I encourage you to reread the AC's post above this, because I don't think you're quite seeing his point. If the government's taking their cut, it may not really matter if they do it up front or later, it's likely to work out close to the same either way. Paying 20% at the beginning and then letting your money grow, or letting a bigger pile of money grow and then paying 20% at the end, you personally have the same amount. Yeah, you're correct that the 20% at the end is bigger (i.e., more total tax paid to the government), but the amount YOU get to spend is still the same.
If you don't believe me, run some numbers to test it. A quick spreadsheet will demonstrate that it works out even.

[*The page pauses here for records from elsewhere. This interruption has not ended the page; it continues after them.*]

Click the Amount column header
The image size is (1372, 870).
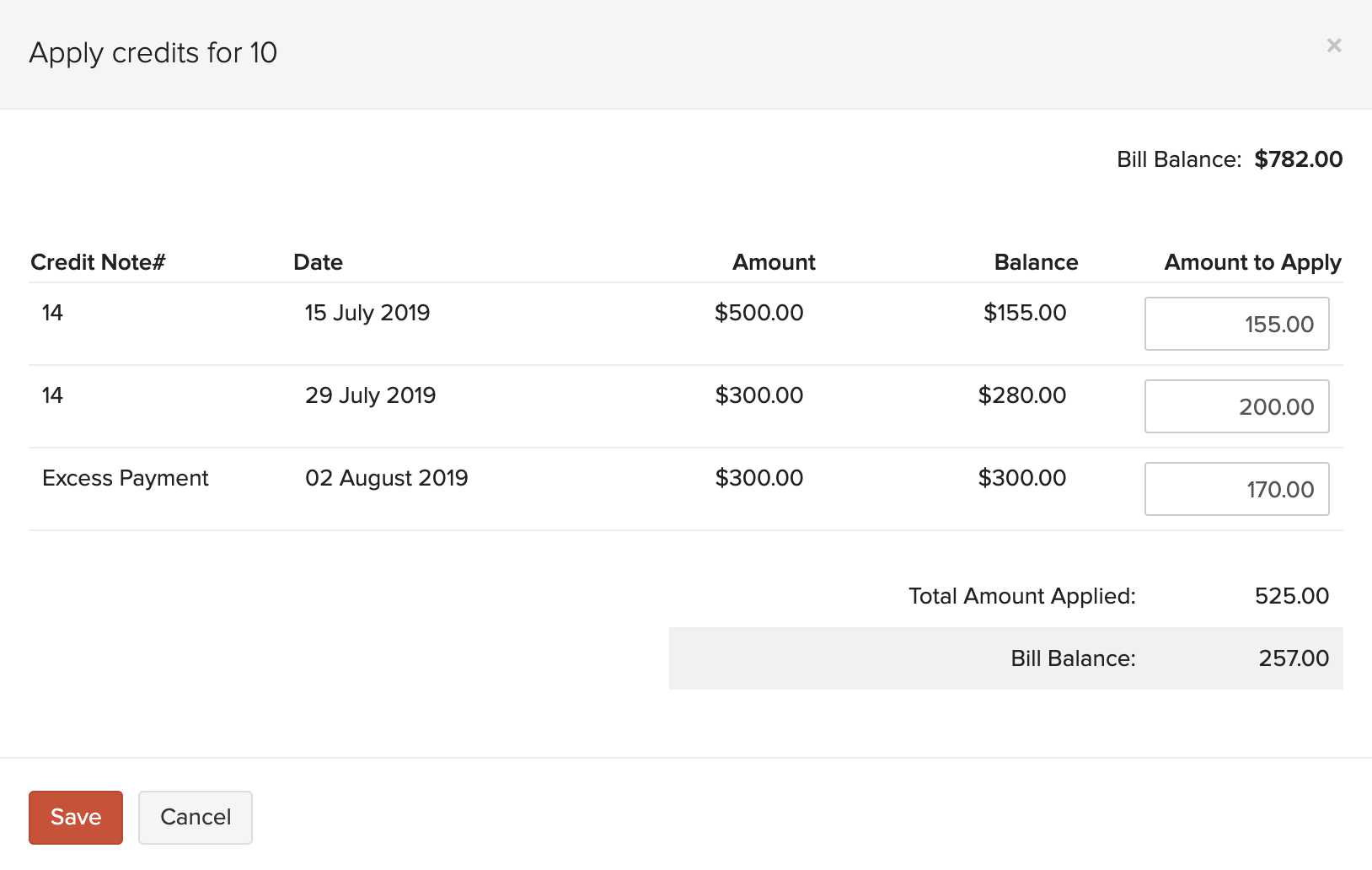pyautogui.click(x=773, y=262)
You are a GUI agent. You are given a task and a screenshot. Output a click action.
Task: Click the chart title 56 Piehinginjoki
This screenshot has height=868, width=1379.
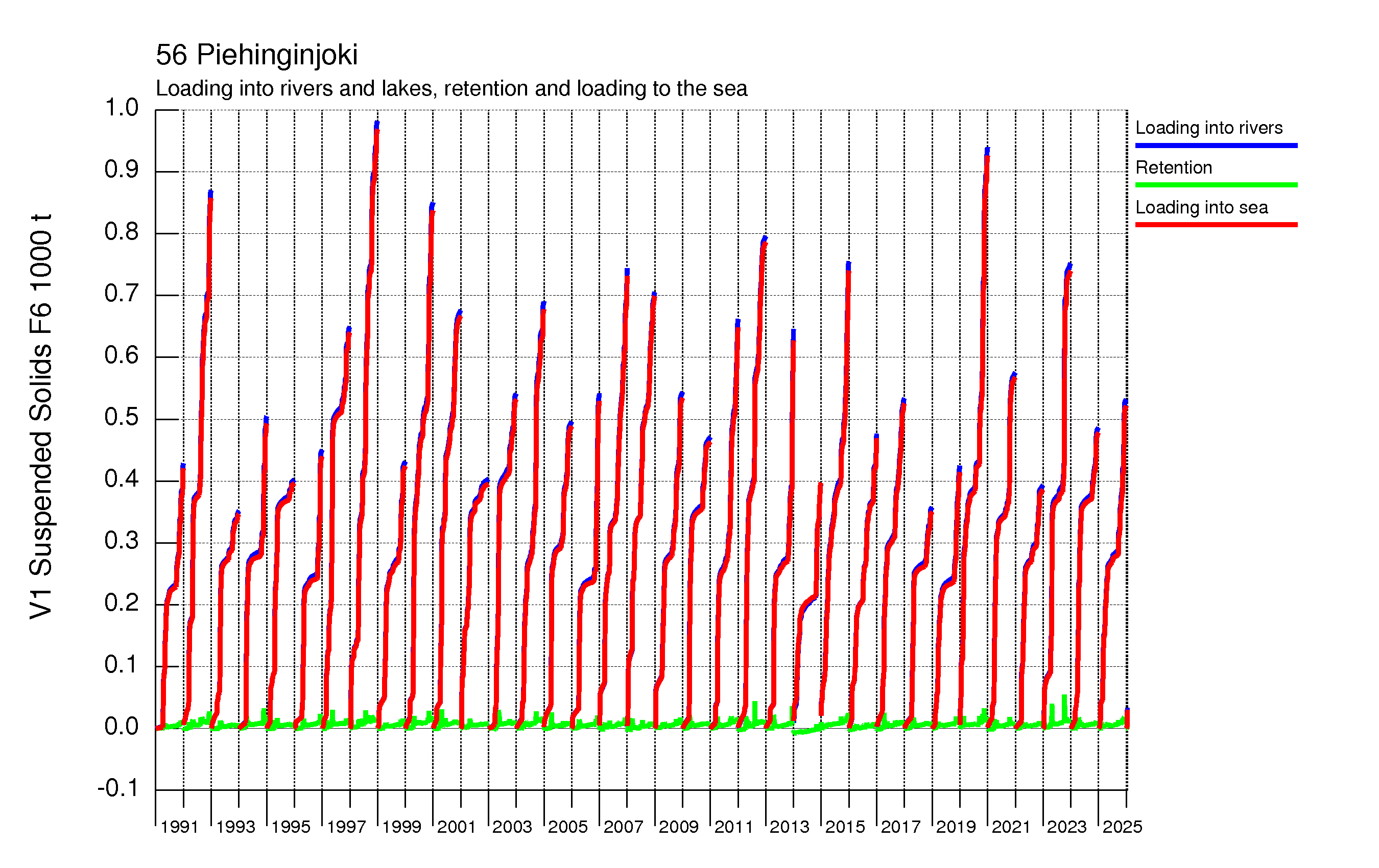tap(256, 55)
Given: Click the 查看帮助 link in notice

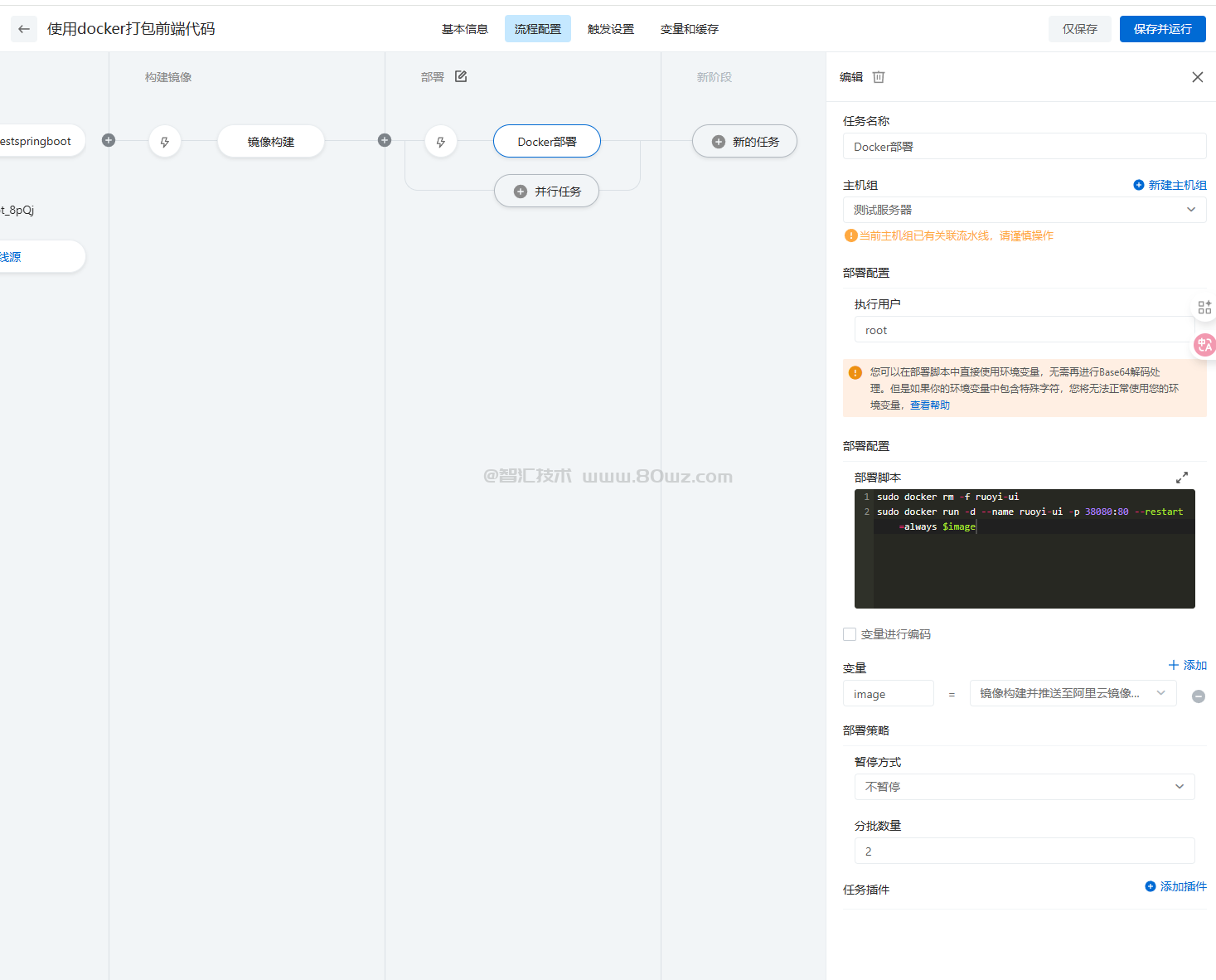Looking at the screenshot, I should (929, 405).
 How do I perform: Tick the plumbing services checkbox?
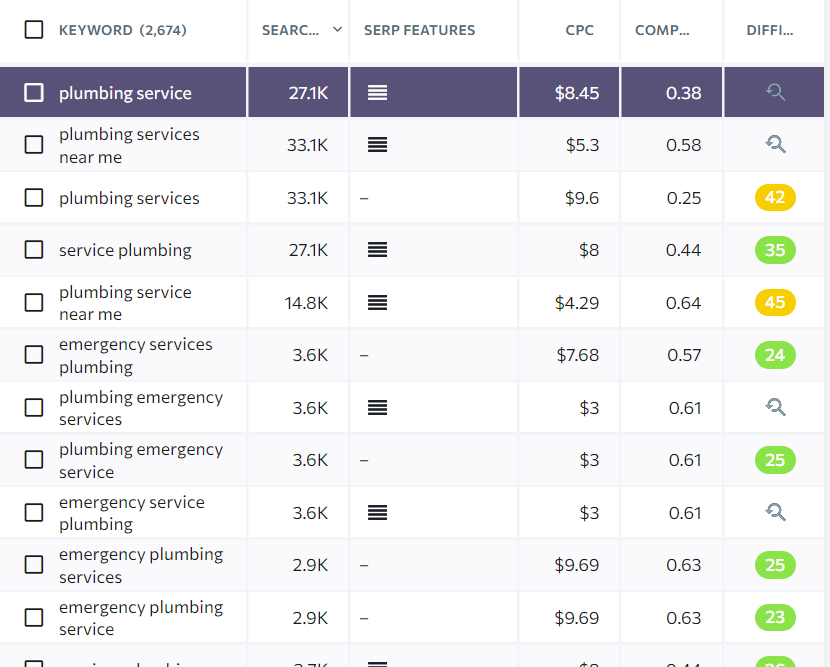(34, 198)
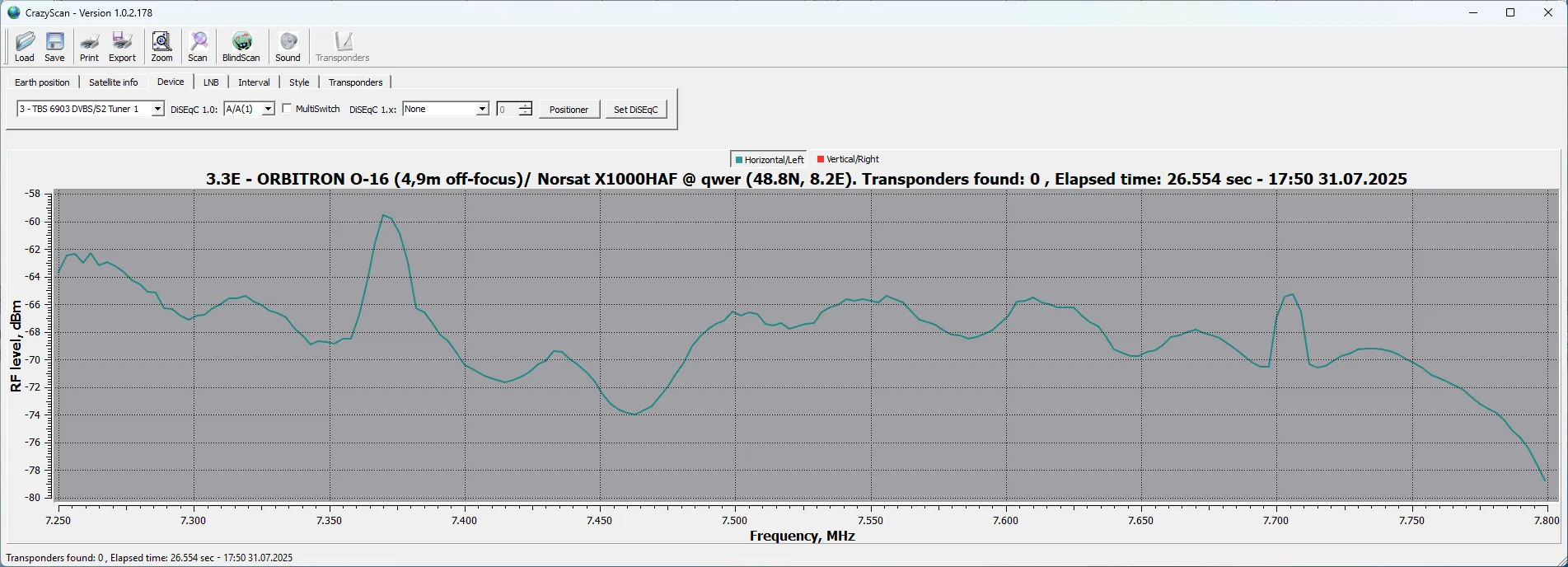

As the AC said, the reason to game the system is if you have reason to believe your future tax rate will be higher or lower than your current rate, then obviously pick whichever investment is favored. There's also issues like if you go all ROTH and then have no income at all upon retirement, you may be throwing away your annual personal tax deduction, whereas if you've got some small amount of theoretically taxable income, you may actually get it all tax free, or at a pretty low rate after deductions. Other reasons to choose traditional: a small tax deduction when you're young and struggling to get established may be more important than tax-free income later in life, when you're well established and (if you invested well) money isn't tight.
I think for most people either option is likely to work out pretty close to the same. When in doubt hedge your bets and do half of each, if possible.
Stray note: it's not capital gains inside a retirement account, you're taxed on your withdrawals as if they're income.